Page MenuHomePhabricator

Picture from Commons not found from Singapore
Open, MediumPublic

Description

Dear all,

The picture Vier Friedenssteine (Kösen).jpg is not accessible for me from Singapore. I can access it if I use VPN with a different country setting but not without. So it might be a problem only with the server responsible for Singapore.

The error message I get is (trying to load https://upload.wikimedia.org/wikipedia/commons/8/8c/Vier_Friedenssteine_%28K%C3%B6sen%29.jpg ):
File not found: /v1/AUTH_mw/wikipedia-commons-local-public.8c/8/8c/Vier_Friedenssteine_%28K%C3%B6sen%29.jpg

I think I recently had another picture with the same problem, so it might not be a unique problem, but could not find another example right now.

Topic was discussed in German at https://de.wikipedia.org/wiki/Wikipedia:Administratoren/Anfragen#Hauptseite but will soon be archived.
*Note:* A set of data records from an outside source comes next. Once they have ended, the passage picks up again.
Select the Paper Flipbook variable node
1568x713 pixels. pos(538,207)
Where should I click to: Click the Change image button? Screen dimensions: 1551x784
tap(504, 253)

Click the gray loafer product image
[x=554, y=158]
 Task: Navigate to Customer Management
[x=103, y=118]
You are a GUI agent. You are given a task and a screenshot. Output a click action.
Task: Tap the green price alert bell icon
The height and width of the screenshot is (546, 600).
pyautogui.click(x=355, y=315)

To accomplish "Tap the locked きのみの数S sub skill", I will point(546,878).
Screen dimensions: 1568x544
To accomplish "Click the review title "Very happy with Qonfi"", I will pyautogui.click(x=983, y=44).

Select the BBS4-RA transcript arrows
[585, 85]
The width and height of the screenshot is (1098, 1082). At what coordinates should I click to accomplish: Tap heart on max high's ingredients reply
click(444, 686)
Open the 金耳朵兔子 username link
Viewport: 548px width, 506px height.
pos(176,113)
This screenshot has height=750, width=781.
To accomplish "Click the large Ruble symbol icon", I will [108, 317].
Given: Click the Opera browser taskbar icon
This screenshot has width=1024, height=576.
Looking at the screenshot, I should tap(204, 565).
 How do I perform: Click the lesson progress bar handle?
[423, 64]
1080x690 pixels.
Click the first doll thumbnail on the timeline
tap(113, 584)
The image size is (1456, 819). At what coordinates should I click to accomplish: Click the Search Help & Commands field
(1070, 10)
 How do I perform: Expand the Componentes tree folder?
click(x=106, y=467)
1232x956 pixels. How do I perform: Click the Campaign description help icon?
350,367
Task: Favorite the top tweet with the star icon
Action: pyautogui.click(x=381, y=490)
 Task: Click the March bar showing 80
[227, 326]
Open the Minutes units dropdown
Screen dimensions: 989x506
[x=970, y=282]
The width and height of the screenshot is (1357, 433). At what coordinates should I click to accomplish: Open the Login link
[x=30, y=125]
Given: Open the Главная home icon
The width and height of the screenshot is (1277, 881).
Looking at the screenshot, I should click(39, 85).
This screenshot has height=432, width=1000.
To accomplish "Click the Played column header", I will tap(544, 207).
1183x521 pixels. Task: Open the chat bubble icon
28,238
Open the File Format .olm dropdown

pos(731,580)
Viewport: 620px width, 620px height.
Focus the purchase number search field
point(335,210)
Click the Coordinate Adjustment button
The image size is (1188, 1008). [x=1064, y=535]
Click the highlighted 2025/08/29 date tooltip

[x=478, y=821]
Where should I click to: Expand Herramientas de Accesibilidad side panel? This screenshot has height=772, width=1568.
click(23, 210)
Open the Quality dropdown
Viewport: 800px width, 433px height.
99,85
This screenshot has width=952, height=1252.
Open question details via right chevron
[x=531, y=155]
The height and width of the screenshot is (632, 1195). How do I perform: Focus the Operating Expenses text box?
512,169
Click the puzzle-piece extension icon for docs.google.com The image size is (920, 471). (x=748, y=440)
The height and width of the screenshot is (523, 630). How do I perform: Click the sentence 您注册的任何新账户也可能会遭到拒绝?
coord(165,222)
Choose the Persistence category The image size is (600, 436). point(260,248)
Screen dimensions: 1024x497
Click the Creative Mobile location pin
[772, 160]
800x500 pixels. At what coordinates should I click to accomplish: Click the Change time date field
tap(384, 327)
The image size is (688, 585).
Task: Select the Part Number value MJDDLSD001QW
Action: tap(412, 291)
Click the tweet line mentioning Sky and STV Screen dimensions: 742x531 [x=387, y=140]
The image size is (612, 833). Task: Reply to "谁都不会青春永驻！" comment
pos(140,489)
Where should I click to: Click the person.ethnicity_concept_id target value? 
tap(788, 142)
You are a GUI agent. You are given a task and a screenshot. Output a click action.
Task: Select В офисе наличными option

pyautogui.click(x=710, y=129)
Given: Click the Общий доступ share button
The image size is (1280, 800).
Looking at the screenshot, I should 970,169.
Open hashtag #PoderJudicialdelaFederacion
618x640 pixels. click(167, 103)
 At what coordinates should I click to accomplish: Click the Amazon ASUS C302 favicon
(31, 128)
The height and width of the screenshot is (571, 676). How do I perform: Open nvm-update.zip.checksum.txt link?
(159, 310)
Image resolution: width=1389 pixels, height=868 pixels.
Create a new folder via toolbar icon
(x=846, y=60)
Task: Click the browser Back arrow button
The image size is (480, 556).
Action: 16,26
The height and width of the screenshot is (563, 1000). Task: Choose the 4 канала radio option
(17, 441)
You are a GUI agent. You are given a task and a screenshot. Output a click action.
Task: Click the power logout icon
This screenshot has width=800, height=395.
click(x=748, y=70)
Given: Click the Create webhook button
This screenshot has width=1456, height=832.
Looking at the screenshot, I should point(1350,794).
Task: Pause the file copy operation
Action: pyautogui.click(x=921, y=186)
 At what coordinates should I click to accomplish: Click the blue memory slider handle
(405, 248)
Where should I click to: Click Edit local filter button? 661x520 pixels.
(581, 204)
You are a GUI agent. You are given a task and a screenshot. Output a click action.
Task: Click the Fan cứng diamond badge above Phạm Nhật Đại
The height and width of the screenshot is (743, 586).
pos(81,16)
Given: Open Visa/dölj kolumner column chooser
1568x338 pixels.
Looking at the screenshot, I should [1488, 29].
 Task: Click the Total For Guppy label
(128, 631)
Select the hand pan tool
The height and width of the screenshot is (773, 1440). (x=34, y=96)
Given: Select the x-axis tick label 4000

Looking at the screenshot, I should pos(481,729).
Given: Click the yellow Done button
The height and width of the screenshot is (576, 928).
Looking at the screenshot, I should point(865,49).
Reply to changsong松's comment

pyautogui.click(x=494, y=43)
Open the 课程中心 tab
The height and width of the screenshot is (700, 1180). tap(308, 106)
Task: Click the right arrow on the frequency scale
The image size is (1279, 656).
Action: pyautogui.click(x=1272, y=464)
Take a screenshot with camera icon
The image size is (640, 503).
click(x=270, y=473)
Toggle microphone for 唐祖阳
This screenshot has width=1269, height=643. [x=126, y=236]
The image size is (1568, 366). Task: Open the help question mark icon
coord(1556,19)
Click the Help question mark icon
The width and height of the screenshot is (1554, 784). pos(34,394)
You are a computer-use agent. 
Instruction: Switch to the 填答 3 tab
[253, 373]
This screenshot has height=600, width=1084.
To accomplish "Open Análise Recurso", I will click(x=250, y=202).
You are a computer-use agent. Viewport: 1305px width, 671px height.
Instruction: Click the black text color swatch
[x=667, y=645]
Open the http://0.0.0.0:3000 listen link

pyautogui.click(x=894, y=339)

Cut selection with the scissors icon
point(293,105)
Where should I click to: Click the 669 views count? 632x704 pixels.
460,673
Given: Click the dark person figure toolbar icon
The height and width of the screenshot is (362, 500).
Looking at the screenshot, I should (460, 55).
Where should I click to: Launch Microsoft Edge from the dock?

Nobody else had a problem, but to my knowledge also nobody tried a VPN via Singapore.

Cheers, Fano

Event Timeline

Fano created this task.Aug 23 2019, 2:20 PM
Restricted Application added a project: Operations. · View Herald TranscriptAug 23 2019, 2:20 PM
Restricted Application added a subscriber: Aklapper. · View Herald Transcript
Der_Keks updated the task description. (Show Details)Aug 23 2019, 2:22 PM
CDanis edited projects, added SRE-swift-storage; removed ops-eqsin.Aug 23 2019, 2:29 PM
CDanis added a subscriber: CDanis.

Looks like we are indeed serving 404s for this object from codfw and all points west:

✔️ cdanis@cdanis ~ 🕥☕ for DC in esams eqiad codfw ulsfo eqsin ; do echo -ne "$DC\t" ; curl -s -D- --resolve upload.wikimedia.org:443:$(dig +short upload-lb.$DC.wikimedia.org)  https://upload.wikimedia.org/wikipedia/commons/8/8c/Vier_Friedenssteine_%28K%C3%B6sen%29.jpg -o/dev/null | head -n1 ; done 
esams	HTTP/2 200 
eqiad	HTTP/2 200 
codfw	HTTP/2 404 
ulsfo	HTTP/2 404 
eqsin	HTTP/2 404

codfw, ulsfo, eqsin are all returning a cached 404; maybe the object didn't get written to the codfw swift cluster in time?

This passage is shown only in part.